In another instant Miki had Pete by the ear. It was a grim and terrible hold. Old Soominitik himself would have bawled lustily in the circumstances. Pete raised his voice in a howl of agony. He forgot everything else but the terror and the pain of this new SOMETHING that had him by the ear, and he rent the air with his outcry. His lamentation poured in an unbroken spasm of sound from his throat. Neewa knew that Miki was in action.

He pulled himself from under the young interloper's body—and not a second too soon. Down the coulee, charging like a mad bull, came Pete's mother. Neewa was off like a shot just as she made a powerful swing at him. The blow missed, and the old bear turned excitedly to her bawling offspring. Miki, hanging joyously to his victim, was oblivious of his danger until Pete's mother was almost upon him. He caught sight of her just as her long arm shot out like a wooden beam. He dodged; and the blow intended for him landed full against the side of the unfortunate Pete's head with a force that took him clean off his feet and sent him flying like a football twenty yards down the coulee.

Miki did not wait for further results. Quick as a flash he was in a currant thicket tearing down the little gulch after Neewa. They came out on the plain together, and for a good ten minutes they did not halt in their flight long enough to look back. When they did, the coulee was a mile away. They sat down, panting. Neewa's red tongue was hanging out in his exhaustion. He was scratched and bleeding; loose hair hung all over him. As he looked at Miki there was something in the dolorous expression of Neewa's face which was a confession of the fact that he realized Pete had licked him.

After the fight in the coulee there was no longer a thought on the part of Neewa and Miki of returning to the Garden of Eden in which the black currants grew so lusciously. From the tip of his tail to the end of his nose Miki was an adventurer, and like the nomadic rovers of old he was happiest when on the move. The wilderness had claimed him now, body and soul, and it is probable that he would have shunned a human camp at this stage of his life, even as Neewa would have shunned it. But in the lives of beasts, as well as in the lives of men, Fate plays her pranks and tricks, and even as they turned into the vast and mystery-filled spaces of the great lake and waterway-country, to the west, events were slowly shaping themselves into what was to be perhaps the darkest hour of gloom in the life of Miki, son of Hela.

Through six glorious and sun-filled weeks of late summer and early autumn—until the middle of September—Miki and Neewa ranged the country westward, always heading toward the setting sun, the country of Jackson's Knee, of the Touchwood and the Clearwater, and God's Lake.

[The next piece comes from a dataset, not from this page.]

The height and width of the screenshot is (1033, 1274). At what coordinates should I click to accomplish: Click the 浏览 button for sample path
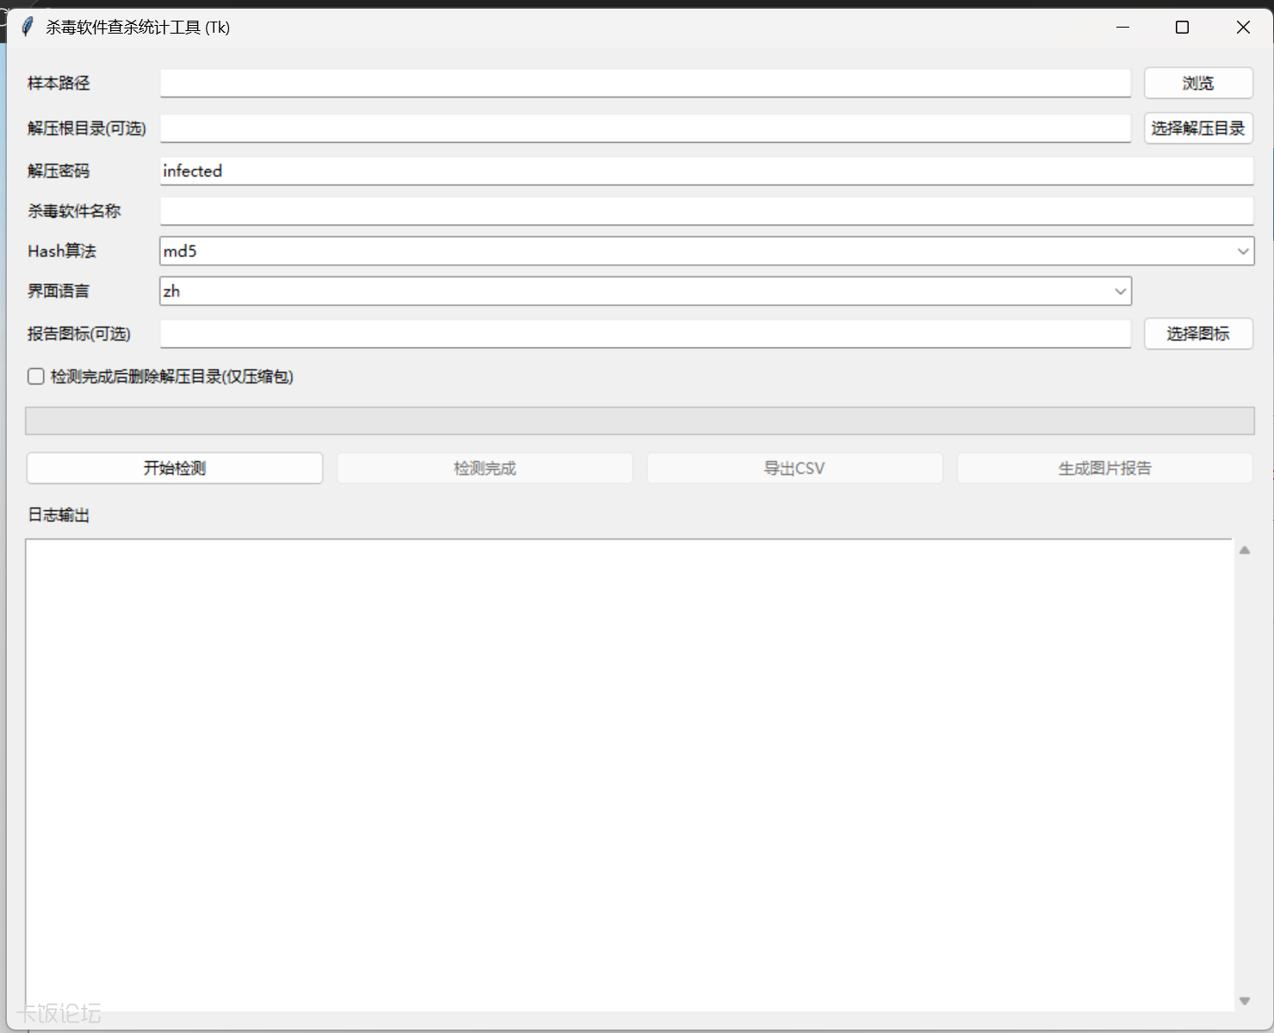[x=1198, y=84]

In this country they saw many things. It was a region a hundred miles square which the handiwork of Nature had made into a veritable kingdom of the wild. They came upon great beaver colonies in the dark and silent places; they watched the otter at play; they came upon moose and caribou so frequently that they no longer feared or evaded them, but walked out openly into the meadows or down to the edge of the swamps where they were feeding. It was here that Miki learned the great lesson that claw and fang were made to prey upon cloven hoof and horn, for the wolves were thick, and a dozen times they came upon their kills, and even more frequently heard the wild tongue of the hunting-packs. Since his experience with Maheegun he no longer had the desire to join them. And now Neewa no longer insisted on remaining near meat when they found it. It was the beginning of the KWASKA-HAO in Neewa—the instinctive sensing of the Big Change.

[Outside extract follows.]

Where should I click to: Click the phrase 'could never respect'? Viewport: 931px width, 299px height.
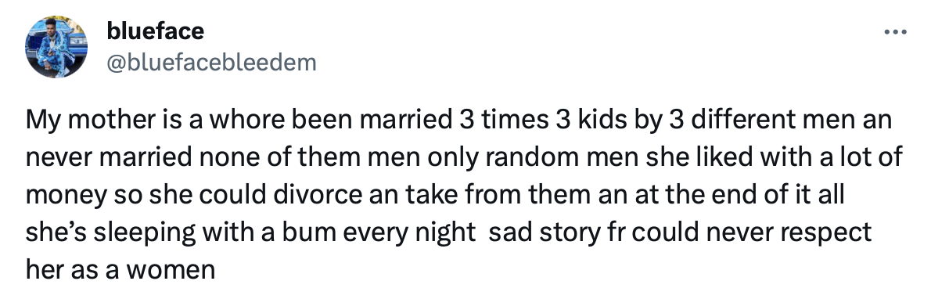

Until early in October Miki could see but little of this change in his comrade. It was then that Neewa became more and more restless, and this restlessness grew as the chill nights came, and autumn breathed more heavily in the air. It was Neewa who took the lead in their peregrinations now, and he seemed always to be questing for something—a mysterious something which Miki could neither smell nor see. He no longer slept for hours at a time. By mid-October he slept scarcely at all, but roved through most of the hours of night as well as day, eating, eating, eating, and always smelling the wind for that elusive thing which Nature was commanding him to seek and find. Ceaselessly he was nosing under windfalls and among the rocks, and Miki was always near him, always on the QUI VIVE for battle with the thing that Neewa was hunting out. And it seemed to be never found.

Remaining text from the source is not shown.